For the internship, I am researching Zion Baptist Church located on Lee Street in Alexandria and finding its history going all the way back to the Civil War. This is part of an ongoing mission of Arlington County to compile all of its African American related history together for the public to have access to. So far, Dr. Krystyn Moon and I have compiled an extensive list of all the events of the church through newspapers such as the Evening Star and the Alexandria Gazette. We have also used ancestry.com to log the genealogy of the first trustees, brothers, sisters, and patrons. In a few weeks, we will turn this research into writing to then hopefully post on the website and give to the Church so they can know their history a little better!

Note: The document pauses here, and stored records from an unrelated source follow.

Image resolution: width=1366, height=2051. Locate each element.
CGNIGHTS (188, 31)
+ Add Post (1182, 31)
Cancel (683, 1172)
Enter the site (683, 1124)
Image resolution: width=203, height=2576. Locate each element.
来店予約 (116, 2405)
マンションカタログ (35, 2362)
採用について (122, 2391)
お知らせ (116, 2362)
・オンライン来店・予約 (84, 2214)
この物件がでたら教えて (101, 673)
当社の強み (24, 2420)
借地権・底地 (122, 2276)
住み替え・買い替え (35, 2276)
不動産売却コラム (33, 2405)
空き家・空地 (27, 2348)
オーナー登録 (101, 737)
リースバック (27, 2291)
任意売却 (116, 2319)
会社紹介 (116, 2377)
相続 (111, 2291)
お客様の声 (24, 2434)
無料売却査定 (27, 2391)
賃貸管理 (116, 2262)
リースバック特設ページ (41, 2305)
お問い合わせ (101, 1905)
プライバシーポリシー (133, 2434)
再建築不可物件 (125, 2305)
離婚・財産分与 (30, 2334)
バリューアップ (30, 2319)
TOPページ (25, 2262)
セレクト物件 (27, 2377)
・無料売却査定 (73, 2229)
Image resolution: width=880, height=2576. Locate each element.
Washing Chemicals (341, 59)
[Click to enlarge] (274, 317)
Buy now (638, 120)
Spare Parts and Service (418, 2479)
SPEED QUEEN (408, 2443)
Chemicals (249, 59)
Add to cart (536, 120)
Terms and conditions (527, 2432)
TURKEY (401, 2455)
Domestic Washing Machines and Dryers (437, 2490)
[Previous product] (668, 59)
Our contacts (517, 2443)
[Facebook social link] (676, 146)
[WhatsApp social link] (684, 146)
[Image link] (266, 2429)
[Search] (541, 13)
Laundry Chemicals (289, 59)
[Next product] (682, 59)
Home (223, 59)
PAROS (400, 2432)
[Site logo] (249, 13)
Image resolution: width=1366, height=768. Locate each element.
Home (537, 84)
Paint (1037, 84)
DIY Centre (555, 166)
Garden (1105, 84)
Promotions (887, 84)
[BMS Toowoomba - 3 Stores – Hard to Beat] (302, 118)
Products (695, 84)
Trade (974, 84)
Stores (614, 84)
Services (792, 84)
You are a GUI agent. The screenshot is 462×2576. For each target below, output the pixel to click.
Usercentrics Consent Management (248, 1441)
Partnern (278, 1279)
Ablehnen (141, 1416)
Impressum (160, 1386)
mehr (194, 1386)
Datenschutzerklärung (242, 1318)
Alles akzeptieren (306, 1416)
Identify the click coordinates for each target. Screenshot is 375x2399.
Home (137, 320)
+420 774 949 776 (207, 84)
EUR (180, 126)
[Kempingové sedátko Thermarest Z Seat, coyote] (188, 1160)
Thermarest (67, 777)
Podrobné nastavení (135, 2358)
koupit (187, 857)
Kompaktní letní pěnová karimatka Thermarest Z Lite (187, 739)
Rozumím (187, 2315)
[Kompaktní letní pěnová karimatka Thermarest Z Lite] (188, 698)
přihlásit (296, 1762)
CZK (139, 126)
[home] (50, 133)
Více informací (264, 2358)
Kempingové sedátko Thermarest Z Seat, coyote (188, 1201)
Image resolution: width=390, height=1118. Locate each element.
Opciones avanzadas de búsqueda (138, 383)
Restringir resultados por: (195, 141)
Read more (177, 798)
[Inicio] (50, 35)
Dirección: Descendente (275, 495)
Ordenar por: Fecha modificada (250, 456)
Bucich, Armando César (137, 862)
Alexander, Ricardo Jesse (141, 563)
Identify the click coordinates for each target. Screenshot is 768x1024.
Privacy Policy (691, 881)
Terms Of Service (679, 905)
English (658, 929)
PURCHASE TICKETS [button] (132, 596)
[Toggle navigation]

I am so excited to go on this journey with you all and please ask me any questions if you have any. See you all next week!

 

 

 

 

5 Replies to “Week 1: Introduction and Progress”

  1. Mimi Y. says:

    Hi Annie, I am so excited to see the final documentary! Keep us posted!

  2. Karan M. says:

    Very unique and interesting topic! I’m looking forward to seeing where your your research brings you.

  3. Jacob J. says:

    Super cool that your using services like ancestory.com in your project!

  4. EPittman says:

    What a wonderful project! I really love the idea that your work will be “putting the lost pieces of history together.” The puzzle or tapestry of American history is so complicated, intricate, astounding, and often painful. Recent historical work, to which your project contributes, has attempted to provide a “voice” to those whose voices were suppressed by the historical record or left out of it completely. Churches are essential repositories of Black American history and culture.

    I am so excited to observe your documentary on Alfred Odrick as it progresses. I’m staying tuned to this space . . .

  5. E Vander Wall says:

    Annie, your project sounds so interesting! I’ll be interested in hearing about ways that your internship and your individual project inform each other. I also love that you’re planning a documentary. What an interesting way to dispay your findings. I can’t wait to see more!!